Romana lo aprobaba todo. Por las tardes, largas ya, los dos matrimonios paseaban en coche descubierto; y si la esposa de Calleja tenía algún capricho especial y necesitaba cuartos, decía a su amiga:

-Mujer, Nacita, tú que entiendes mejor el carácter de Laureano, ¿eh?

Hacia mediados de abril expiró la tísica, cuya vida se prolongaba a fuerza de cuidados y de alimentos exquisitos. Ignacia se mudó a un piso mejor, que no le recordase tristezas, y llevó un luto elegante; primero, crespón inglés; luego, ríos de azabache y oleadas de encaje negro. Romita no manifestó extrañeza ante la prosperidad de su amiga; pero ésta le hizo confidencias en tono chancero...

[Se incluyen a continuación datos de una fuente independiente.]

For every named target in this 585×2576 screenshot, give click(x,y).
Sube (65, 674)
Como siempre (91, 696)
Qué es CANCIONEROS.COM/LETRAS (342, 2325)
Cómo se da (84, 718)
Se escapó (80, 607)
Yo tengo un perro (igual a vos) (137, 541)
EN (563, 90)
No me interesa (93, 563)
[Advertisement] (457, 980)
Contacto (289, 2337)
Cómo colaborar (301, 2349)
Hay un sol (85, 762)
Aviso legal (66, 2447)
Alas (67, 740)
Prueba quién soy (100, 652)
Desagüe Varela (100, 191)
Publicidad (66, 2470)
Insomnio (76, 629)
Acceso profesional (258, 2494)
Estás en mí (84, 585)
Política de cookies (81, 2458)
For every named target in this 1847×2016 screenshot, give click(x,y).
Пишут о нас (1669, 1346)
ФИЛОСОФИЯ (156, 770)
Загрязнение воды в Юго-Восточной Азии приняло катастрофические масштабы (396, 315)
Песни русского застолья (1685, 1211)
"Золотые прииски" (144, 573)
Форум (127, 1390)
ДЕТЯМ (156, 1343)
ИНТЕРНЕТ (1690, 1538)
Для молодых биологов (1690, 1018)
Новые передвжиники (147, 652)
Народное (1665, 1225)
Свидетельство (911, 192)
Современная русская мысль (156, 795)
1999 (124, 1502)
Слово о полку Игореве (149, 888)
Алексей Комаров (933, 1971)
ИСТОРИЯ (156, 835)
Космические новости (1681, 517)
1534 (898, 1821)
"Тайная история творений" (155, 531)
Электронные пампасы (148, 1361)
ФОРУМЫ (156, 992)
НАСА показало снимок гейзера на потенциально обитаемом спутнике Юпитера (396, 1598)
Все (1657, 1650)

-¿No te enteraste? Pues en la lotería de febrero me ha caído un premio regular... ¡Qué suertaza! Sí, serranita, unos cuantos miles de pesetas... Y yo pensé: «¿Por qué no he de disfrutar algo? Bastantes privaciones he aguantado... El dinero es redondo...»

-Has hecho perfectamente -contestó Romana, acariciando a la empleadita.

Sin embargo, hacia el mes de julio, cuando empezaba a agitarse la cuestión de veraneo y a discutirse las ventajas de San Sebastián comparadas a las de Santander, Romana, a solas con su marido, sacando los pies del plato, indicó que debía preferirse una playa modesta.

-Si han de acompañarnos Ignacia y Miguel -advirtió-. Ellos no son ricos... El gasto de dos matrimonios, uno de ellos con niños...

-¿Qué importa? -exclamó enfurruñado don Laureano-. Los ayudaremos...; al fin, nosotros no tenemos hijos..., ni esperanzas...

Romana se turbó, bajó los ojos y murmuró, sobando el lindo broche de «estrás» de su cinturón grana:

-¿Quién sabe?

El viejo, inmóvil de sorpresa, le miraba de hito en hito. Al fin, halagado, envanecido, tendió las manos, atrajo hacia sí a su mujer y la abrazó despacio, de un modo lento y profundo, mientras ella se ponía toda del color de su cinturón. Y ambos, al darse aquel abrazo, se sintieron dichosos, libres un instante del peso de la cruz.